For ThinkCERCA, our hope is to offer a huge selection of great content with global appeal and to bring learners through our core processes in a way that dramatically improves teaching and learning. We’ll know we’ve gotten there when our technology has become intelligent enough to deliver personalized learning, fueled by feedback from peers and teachers at districts and schools everywhere.
Most importantly, focus on student outcomes. I believe when all the dust settles at this time of innovation, the only products that will be valuable enough for schools to buy are the ones that actually deliver student outcomes.
5. Look ahead.
In the next couple of years, I see a lot of choices being made in the education field—especially as it pertains to technology. Administrators will have to choose between the nice-to-haves, the teacher-want-to-haves and the must-haves. Schools will have to carefully curate high-quality applications when creating an instructional plan. We will move beyond the current structure in which admins select hardware and student information systems, while teachers select learning management system, apps, and content. In the new structure, administrators will select everything, including content, with teacher consultation. Innovation in individual classrooms will continue—so competition will still be fierce—but the customer in education will likely be at the school or district level, not the classroom level. Technology is ever evolving—and education is changing too—so a future-focused mindset ensures that your work will fit and adapt moving forward.
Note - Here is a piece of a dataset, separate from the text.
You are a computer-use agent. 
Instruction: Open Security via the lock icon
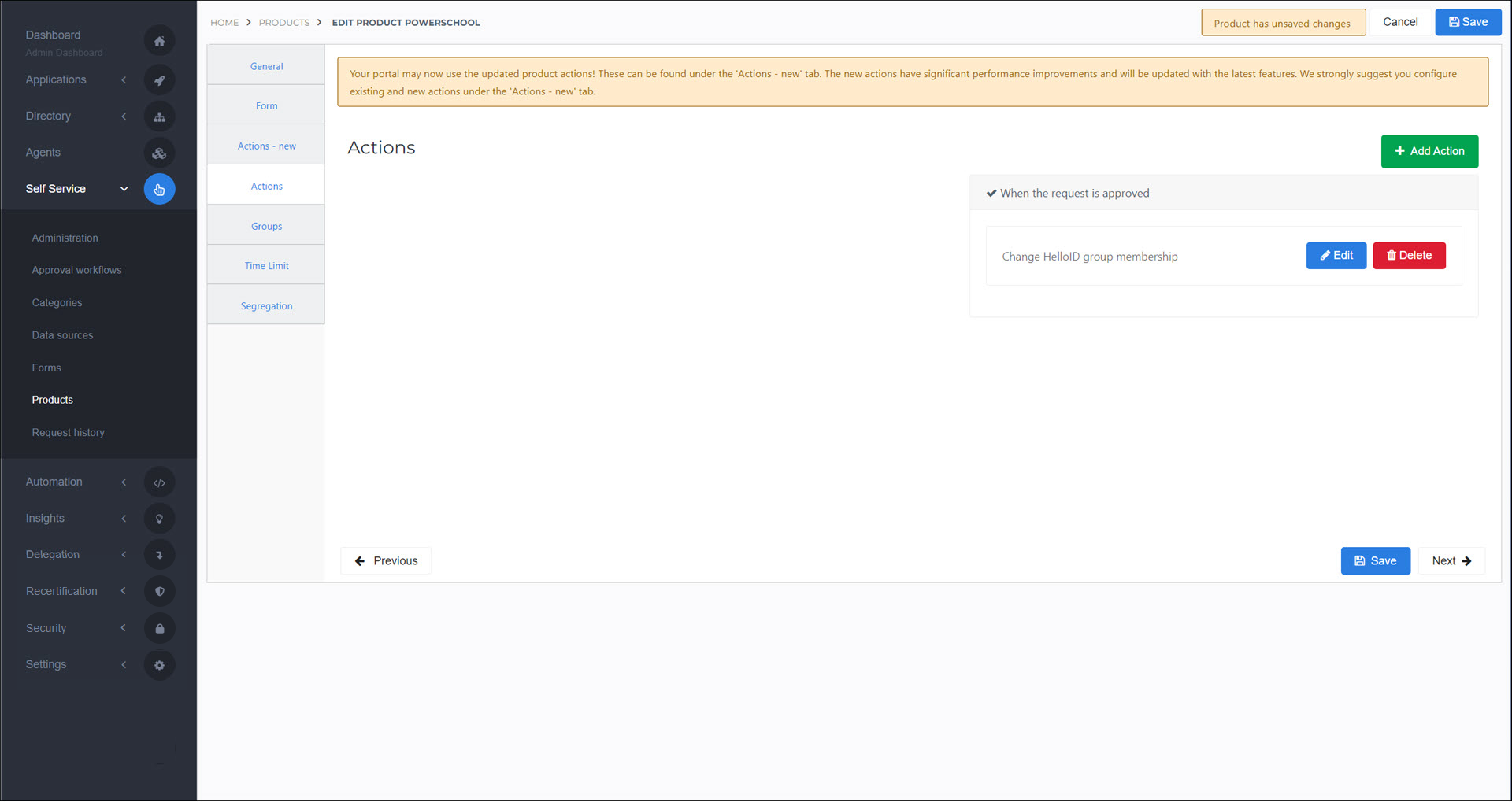point(160,628)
6. Keep all involved parties in mind.
During the course of my career, I saw many technologies that automated every single task of a teacher. They were designed based on the idea that teachers would want to have their students work only with interactive and adaptive programs, read data and coach. Yet, that takes about 50 percent of the fun out of teaching for most of us. Educators are more interested in developing curriculum than many may think—and we’re often reluctant to believe that publishers and technology makers know what we need so well that they don’t need us to be involved in teaching. That is a fallacy. After all, we probably signed up for this tough job based on a combined love for kids and our subject matter.
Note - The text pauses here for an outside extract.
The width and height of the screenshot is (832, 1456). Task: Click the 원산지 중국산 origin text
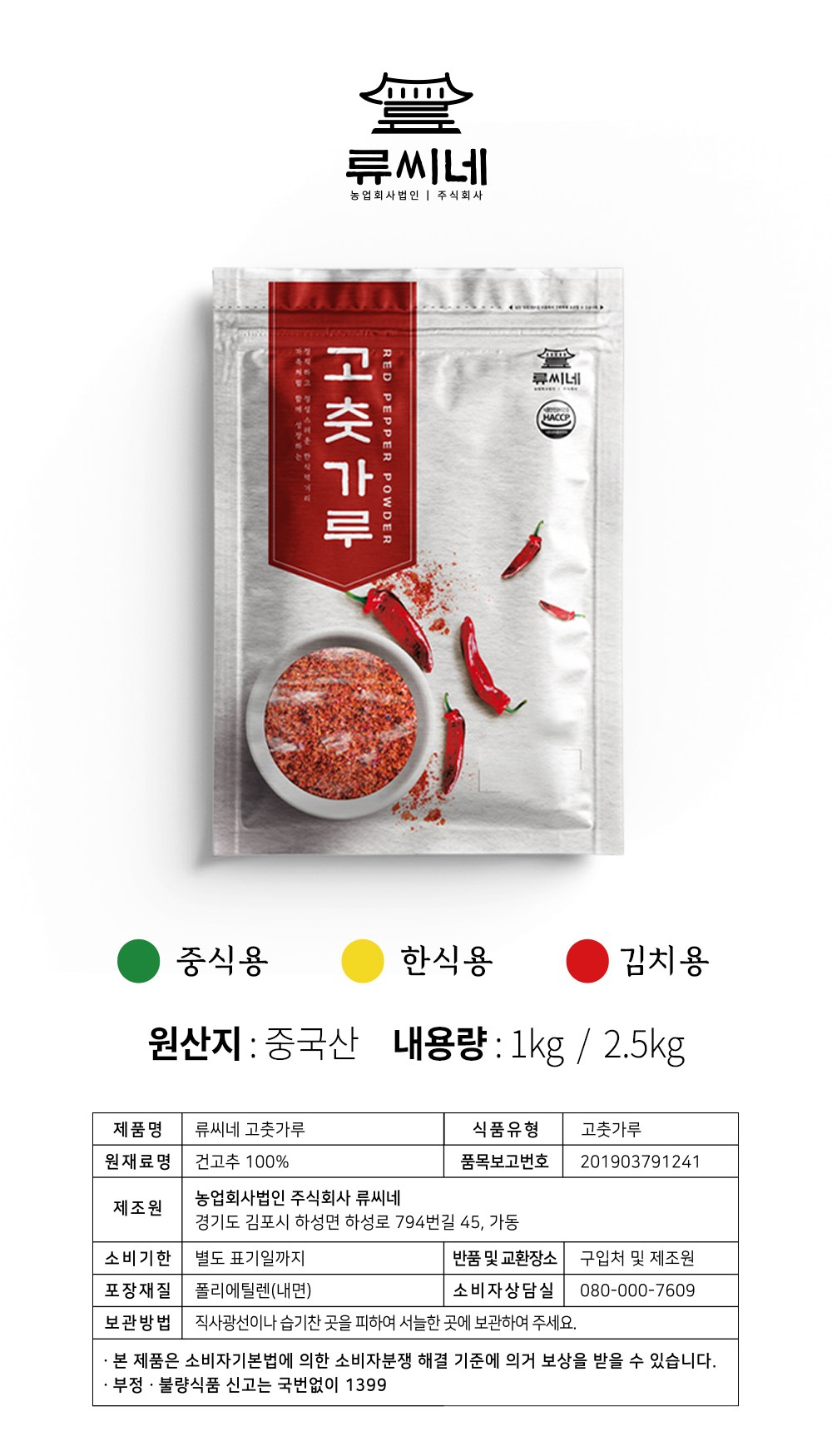[x=253, y=1043]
My advice to you: Build things that have direct impact on student outcomes, and prove that as fast as you can. To do that, you have to get to know the people who will use your technology—the students, teachers, administrators. Gather input and feedback from your end-users throughout the process, but keep your eye on the ball of helping teachers help kids learn.
Eileen Murphy Buckley is founder and CEO of ThinkCERCA, a school-wide, online educational resource designed to prepare students for career and college readiness by helping them build analytical reading and writing skills across subject matter.